The TM-5200D also provides for scanning all the satellites one after another, whether it's a normal search or a blind search undertaken. This way, you can set it all up and go away and have a cup of tea while it finds everything for you to watch.
The TM-5200D can store a colossal 10,000 channels - enough for the most ardent satellite searcher - and these are listed onscreen in their stored order, or by name, transponder or encryption. You can also choose to list the channels on all satellites or just one.
When the channels are listed by name, transponder or encryption, a side menu (of initial letter, transponder or encryption method) provides a quick means to get where you want to be, and all lists can be skipped through a page (12 channels) at a time.
The channels can be renamed, deleted, locked or passed over, and you can name and populate 16 favourite channels lists (eight are pre-named) to help organise the channels into manageable groups.
The EPG displays a grid of programmes for six channels, or a list of programmes on the currently selected channel, with details of the highlighted programme. A single button-press transfers the programme details to the event timer for recording (if memory or HDD is connected). Of course, you can also edit the event or set up the timer manually, and for this, the TM-5200D timer is particularly easy to operate.
The TM-5200D's USB 2.0 socket will connect either a high-capacity memory stick or a USB HDD for recording received programmes, and for MP3 music playback and photo slideshow.
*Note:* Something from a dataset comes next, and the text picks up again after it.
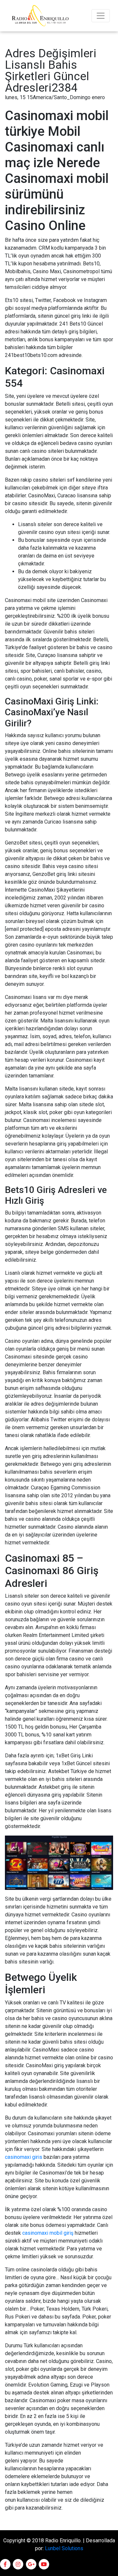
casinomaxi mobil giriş (47, 2233)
However, the TM-5200D is by no means a fully functioning PVR.
Connected memory can be formatted, you can record the current channel, recordings can be played back (but not until the recording has ended), and that's about it. There is no buffering of the live broadcast and you cannot effectively 'pause' a live channel (even starting a recording and immediately pressing Pause doesn't help as you can never view the paused-over material until the recording is ended).
There are not even 'transport controls' for playback (except pause) so you cannot fast-forward or rewind a recording.
The TM-5200D's pictures are excellent; bright and crisp with strong even colours, and very little video noise. This is especially true if the RGB output or - even better - the component video output is used. Although the TM-5200D cannot produce HD images, the picture quality via component video is arguably as good as you'll ever get from SD channels.
The sound is also good, with clear, noise-free audio from all channels.
The TM-5200D has a sensitive tuner that can produce glitch-free images from relatively weak signals and, of course, the performance on recorded programmes is as good as watching live.
There are three games built into the TM-5200D to occupy your time, and the receiver will both decode digital teletext and reinsert the pages into the PAL output for teletext TVs. A mosaic function will display two, four, six or nine thumbnails onscreen to select a channel.
Although there's no live PVR pause, the Pause button (when not viewing a playback) will freeze the picture and also enter the magnification function to hugely enlarge any section of the picture.
The TM-5200D is an immensely capable receiver. It performs well, with good pictures even from weaker signals. The searching is fast, the navigation effective and the blind search nothing short of excellent.
It isn't fully PVR-ready - you can record to external memory, but its recording and playback facilities are far short of how we would define a true PVR. But remember that this is a sub-£70 receiver we're talking about here and the ability just to record broadcasts to USB memory is a terrific bonus.
It's a useful bonus too, and so is the component video output. Both features add to what is already a very flexible, accomplished, and low-cost receiver.